Processo n.º 164/2022 Data do acórdão: 2022-5-5
Assuntos:
– reclamação para conferência
– objecto da decisão da reclamação
S U M Á R I O
A reclamação para conferência da decisão sumária de rejeição do recurso por manifestamente improcedente não pode implicar a alteração do objecto do próprio recurso então julgado pelo relator.
O relator,
Chan Kuong Seng
Processo n.º 164/2022
(Autos de recurso penal)
(Da reclamação para conferência da decisão de rejeição dos recursos)
Recorrentes ora reclamantes:
1.o arguido A
2.a arguida B
ACORDAM NO TRIBUNAL DE SEGUNDA INSTÂNCIA DA REGIÃO ADMINISTRATIVA ESPECIAL DE MACAU
I – RELATÓRIO
Por acórdão proferido a fls. 501 a 510 do Processo Comum Colectivo n.o CR2-21-0276-PCC do 2.o Juízo Criminal do Tribunal Judicial de Base (TJB), ficaram condenados o 1.o arguido A e a 2.a arguida B, aí já melhor identificados, como co-autores materiais de quatro crimes consumados de falsificação de documento, p. e p. pelo art.o 18.o, n.o 2 (com referência ao n.o 1), da Lei n.o 6/2004, por meio previsto no art.o 244.o, n.o 1, alínea b), do Código Penal (CP), na pena, igual, de três anos de prisão por cada um destes quatro crimes, e, em cúmulo jurídico, finalmente na pena única, igual, de quatro anos de prisão efectiva.
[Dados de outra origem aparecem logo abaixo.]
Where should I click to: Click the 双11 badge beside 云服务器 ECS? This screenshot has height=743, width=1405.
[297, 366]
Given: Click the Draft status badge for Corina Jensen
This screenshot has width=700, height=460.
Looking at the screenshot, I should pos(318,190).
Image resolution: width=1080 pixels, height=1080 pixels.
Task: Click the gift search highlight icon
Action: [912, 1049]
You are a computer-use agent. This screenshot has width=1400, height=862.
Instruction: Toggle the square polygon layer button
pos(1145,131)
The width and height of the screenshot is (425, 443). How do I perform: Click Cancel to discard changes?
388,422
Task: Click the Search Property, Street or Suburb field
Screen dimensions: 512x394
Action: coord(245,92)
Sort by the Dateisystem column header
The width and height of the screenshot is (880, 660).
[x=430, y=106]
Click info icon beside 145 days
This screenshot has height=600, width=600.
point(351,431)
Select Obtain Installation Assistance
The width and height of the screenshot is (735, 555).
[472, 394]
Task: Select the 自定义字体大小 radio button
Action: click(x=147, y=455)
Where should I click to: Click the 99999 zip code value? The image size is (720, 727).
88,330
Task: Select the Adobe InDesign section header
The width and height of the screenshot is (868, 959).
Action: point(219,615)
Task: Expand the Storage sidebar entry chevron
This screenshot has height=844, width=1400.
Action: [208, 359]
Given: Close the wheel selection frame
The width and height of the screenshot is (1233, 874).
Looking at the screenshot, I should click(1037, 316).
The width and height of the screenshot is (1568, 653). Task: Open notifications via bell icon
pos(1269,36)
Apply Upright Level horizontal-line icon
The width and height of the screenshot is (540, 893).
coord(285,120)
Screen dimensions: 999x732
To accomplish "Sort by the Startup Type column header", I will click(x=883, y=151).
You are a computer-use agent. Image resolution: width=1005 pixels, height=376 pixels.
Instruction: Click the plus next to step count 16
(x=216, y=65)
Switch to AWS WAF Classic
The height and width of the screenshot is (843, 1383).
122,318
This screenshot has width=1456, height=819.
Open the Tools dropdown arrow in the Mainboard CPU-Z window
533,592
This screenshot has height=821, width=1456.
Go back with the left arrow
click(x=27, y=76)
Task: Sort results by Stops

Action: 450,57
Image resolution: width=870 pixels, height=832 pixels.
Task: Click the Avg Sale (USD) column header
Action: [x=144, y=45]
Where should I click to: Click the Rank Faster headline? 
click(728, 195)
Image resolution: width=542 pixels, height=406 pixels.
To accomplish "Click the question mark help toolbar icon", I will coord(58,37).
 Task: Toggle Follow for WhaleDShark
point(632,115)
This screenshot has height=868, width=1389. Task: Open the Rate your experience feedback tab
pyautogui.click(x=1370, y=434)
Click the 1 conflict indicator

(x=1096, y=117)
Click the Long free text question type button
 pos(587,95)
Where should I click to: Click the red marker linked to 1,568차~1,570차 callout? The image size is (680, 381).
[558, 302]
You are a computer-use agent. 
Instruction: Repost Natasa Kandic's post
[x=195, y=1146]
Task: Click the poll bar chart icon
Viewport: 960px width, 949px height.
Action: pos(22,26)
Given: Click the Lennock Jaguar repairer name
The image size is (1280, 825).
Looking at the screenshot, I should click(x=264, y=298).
Vieram ambos os arguidos interpor recurso desse acórdão para este Tribunal de Segunda Instância (TSI), tendo alegado, no essencial, na motivação una deles apresentada a fls. 524 a 531 dos presentes autos correspondentes, o seguinte, para pedir a absolvição penal deles, ou, pelo menos, a redução das penas:
– as ilações tiradas pelo Tribunal recorrido na fundamentação probatória do acórdão em causa são ilógicas e violam regras da experiência, pelo que a decisão condenatória penal aí proferida padece do vício de erro notório na apreciação da prova aludido na alínea c) do n.o 2 do art.o 400.o do Código de Processo Penal (CPP);
– e fosse como fosse, as penas aplicadas no acórdão recorrido, por serem excessivas, deveriam ser reduzidas, com aplicação, no final, do instituto de suspensão da execução da pena nos termos do art.o 48.o, n.o 1, do CP.
Aos recursos dos dois arguidos, respondeu o Digno Procurador-Adjunto a fls. 533 a 537 dos presentes autos, no sentido de não provimento.
Subidos os autos, emitiu a Digna Procuradora-Adjunta, em sede de vista, parecer de fls. 549 a 552v, opinando pela improcedência dos recursos.
Após feito o exame preliminar dos autos, foi proferida pelo relator decisão sumária de rejeição dos recursos dos dois arguidos (a fls. 554 a 557), por entendida manifesta improcedência dos mesmos.
Notificados, vieram os dois arguidos reclamar para conferência dessa decisão de rejeição dos seus recursos, reiterando, no seu petitório uno de fls. 565 a 578, o já preconizado na motivação una dos seus recursos.
Sobre a matéria da reclamação dos dois arguidos, opinou a Digna Procuradora-Adjunta a fl. 580 a 580v, no sentido de improcedência da reclamação dos dois.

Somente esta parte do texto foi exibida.